Request | Print all of the lines below verbatim, leaving out the pictures.

Entries supplied |
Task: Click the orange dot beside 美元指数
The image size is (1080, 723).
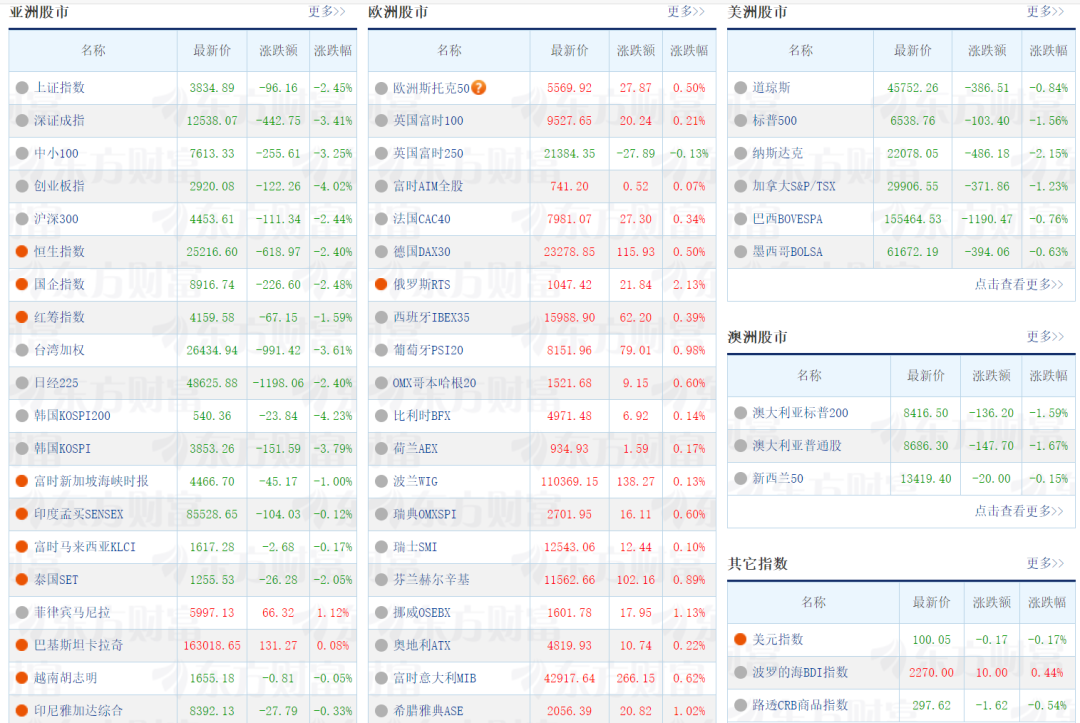Action: [x=740, y=640]
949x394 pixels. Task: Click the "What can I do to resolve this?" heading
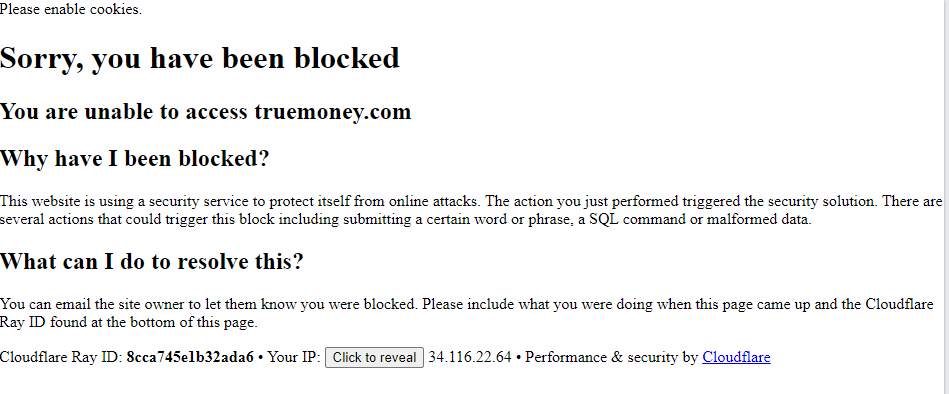click(151, 261)

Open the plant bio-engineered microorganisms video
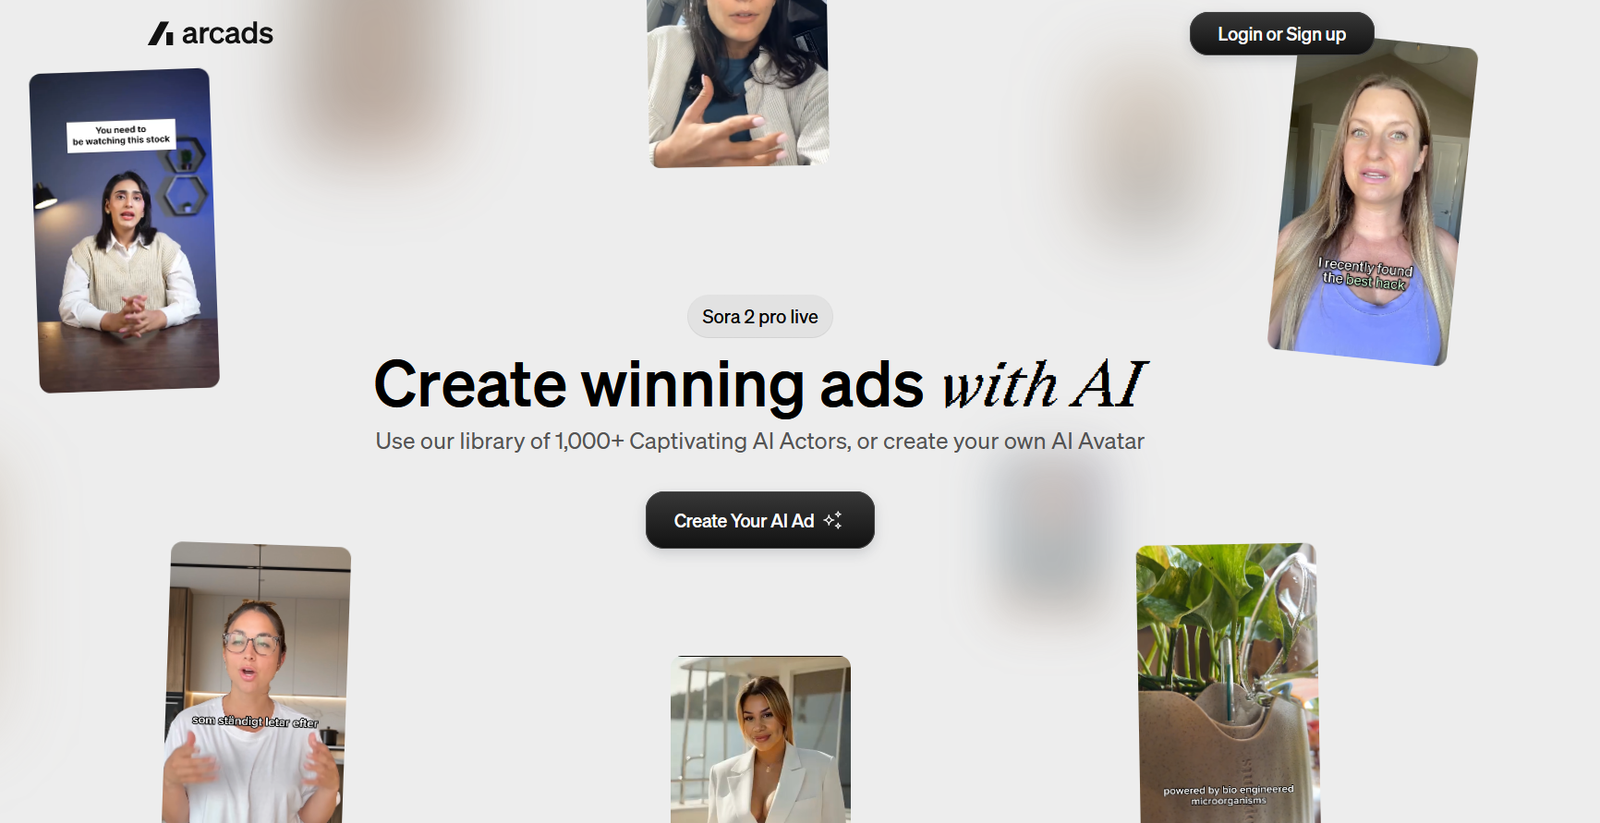[1228, 683]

Correct output |
Task: Click the orange dot beside 美元指数
The image size is (1080, 723).
Action: [x=740, y=640]
949x394 pixels. Task: Click the "What can I do to resolve this?" heading
click(151, 261)

Open the plant bio-engineered microorganisms video
[1228, 683]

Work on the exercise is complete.